Apoptosis-inducing effects of curcumin derivatives in human ... : Anti-Cancer Drugs (original) (raw)
PRECLINICAL REPORTS
Tong, Qiang-Songa; Zheng, Li-Duanb; Lu, Penga; Jiang, Feng-chaod; Chen, Fang-Mina; Zeng, Fu-Qinga; Wang, Lianga; Dong, Ji-Huac
Departments of aSurgery
bPathology and
cCentral Laboratory, Union Hospital of Tongji Medical College
dDepartment of Pharmaceutical Chemistry, Tongji Pharmaceutical College, Huazhong University of Science and Technology, Wuhan, Hubei Province, China
Correspondence to Q.-S. Tong, Department of Surgery, Union Hospital of Tongji Medical College, Huazhong University of Science and Technology, Wuhan 430022, Hubei Province, China.
Tel: +86 27 85991567; fax: +86 27 85726396;
e-mail: [email protected]
Sponsorship: Supported by the National Natural Science Foundation of China (30200284) and the Science Foundation of Huazhong University of Science and Technology.

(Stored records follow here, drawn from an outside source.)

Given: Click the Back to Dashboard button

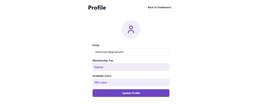Looking at the screenshot, I should click(x=159, y=7).
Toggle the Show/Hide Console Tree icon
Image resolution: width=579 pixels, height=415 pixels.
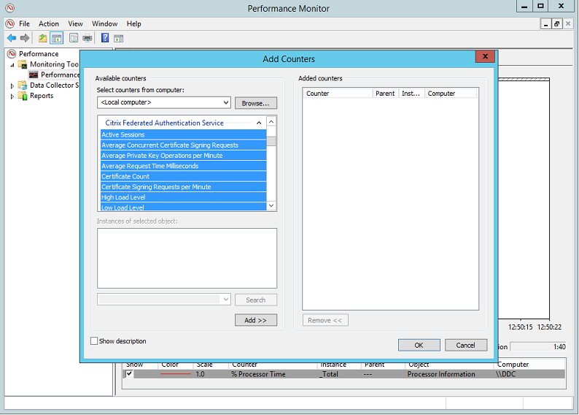coord(56,38)
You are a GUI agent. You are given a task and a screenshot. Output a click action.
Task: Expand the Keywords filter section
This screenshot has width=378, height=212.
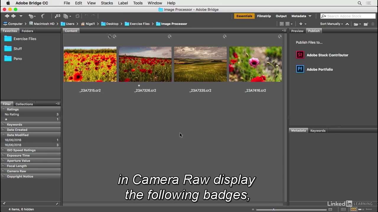14,125
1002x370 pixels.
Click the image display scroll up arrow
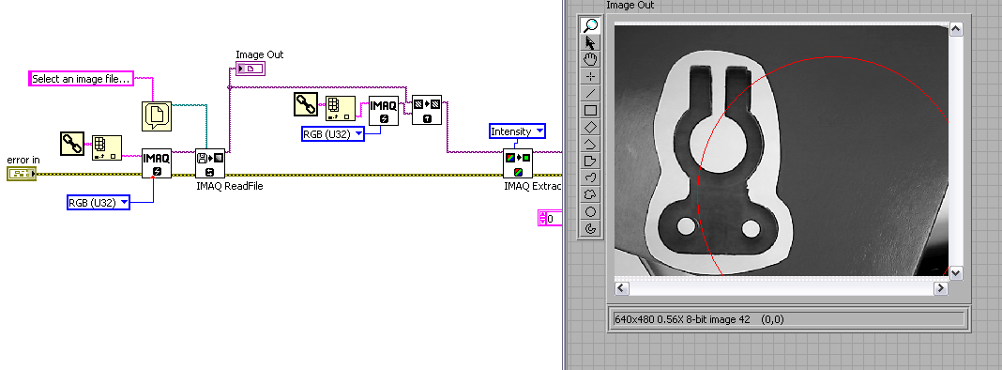tap(956, 29)
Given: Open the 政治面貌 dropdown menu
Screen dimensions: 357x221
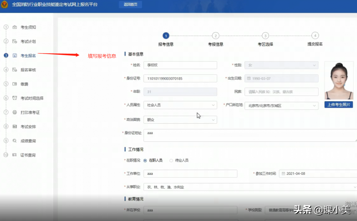Looking at the screenshot, I should (x=180, y=119).
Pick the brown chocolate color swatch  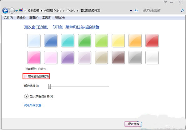(x=118, y=58)
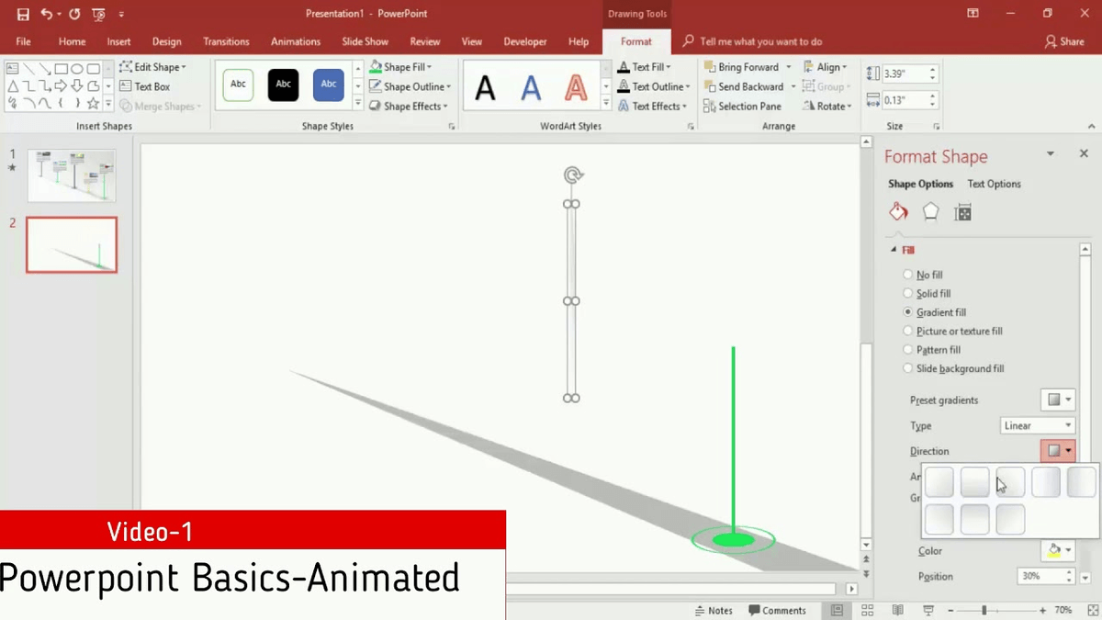Switch to the Animations ribbon tab
Screen dimensions: 1102x620
click(295, 41)
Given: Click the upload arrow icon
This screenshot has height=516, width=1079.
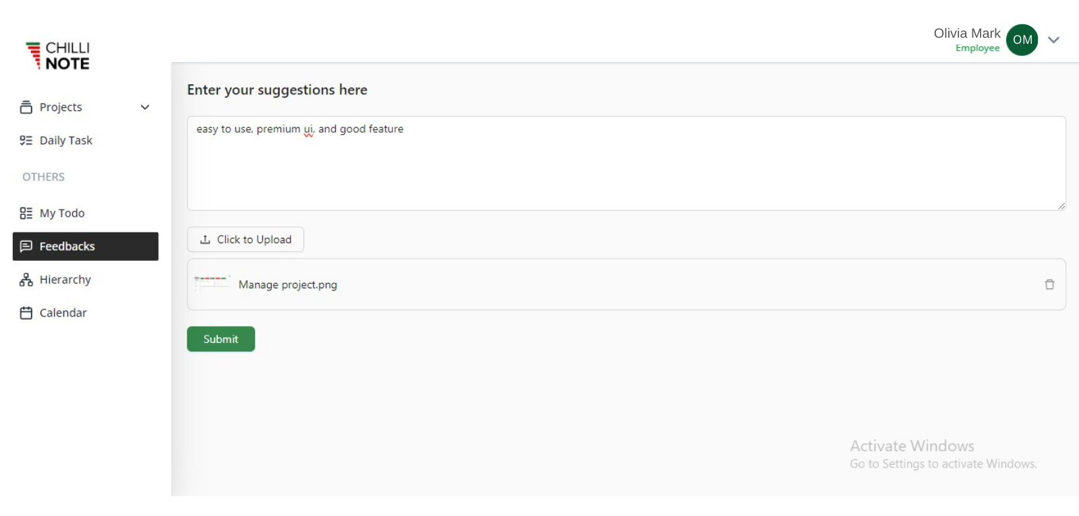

Received 27 September 2005 Accepted 14 November 2005
Abstract
Our aim was to prepare curcumin derivatives and study their apoptosis-inducing effects on bladder cancer cells in order to establish a basis for targeted chemotherapy of cancer. _n_-Maleoyl-L-valine-curcumin (NVC) and _n_-maleoyl-glycine-curcumin (NGC) were chemically synthesized. Intracellular esterase activity of the human bladder cancer EJ cell line and renal tubular epithelial (HKC) cells was examined by 6-carboxyfluorescein diacetate fluorometry. After incubation with NVC or NGC for 6–24 h, cell viability was detected by MTT colorimetry. Cell apoptosis and apoptotic rates were measured by acridine orange/ethidium bromide staining, TUNEL labeling and flow cytometry. Intracellular caspase-3 activities were determined by spectrophotometry. The esterase activity within EJ cells was 10.2-fold higher than that of HKC cells, which was abolished by bis-_p_-nitrophenylphosphate, an esterase inhibitor, resulting in decreases in NVC- and NGC-mediated cell viability arrest. For EJ cells, the IC50 values of NVC (20.1 μmol/l) and NGC (18.7 μmol/l) were close to curcumin (16.5 μmol/l). Meanwhile, their IC50 values on HKC cells were, respectively, 4.06- and 3.23-fold higher than curcumin. Moreover, NVC and NGC induced apoptosis of EJ cells by 10.13–23.36 and 12.42–28.56%, respectively. Administration of these two derivatives resulted in decreased apoptosis of HKC cells compared with curcumin. The caspase-3 activities of EJ cells, but not of HKC cells, were 5.21- and 5.63-fold enhanced by NVC and NGC, respectively. Thus, novel esterase-sensitive curcumin derivatives were synthesized, which induced extensive apoptosis of bladder cancer EJ cells, but not normal cells.
© 2006 Lippincott Williams & Wilkins, Inc.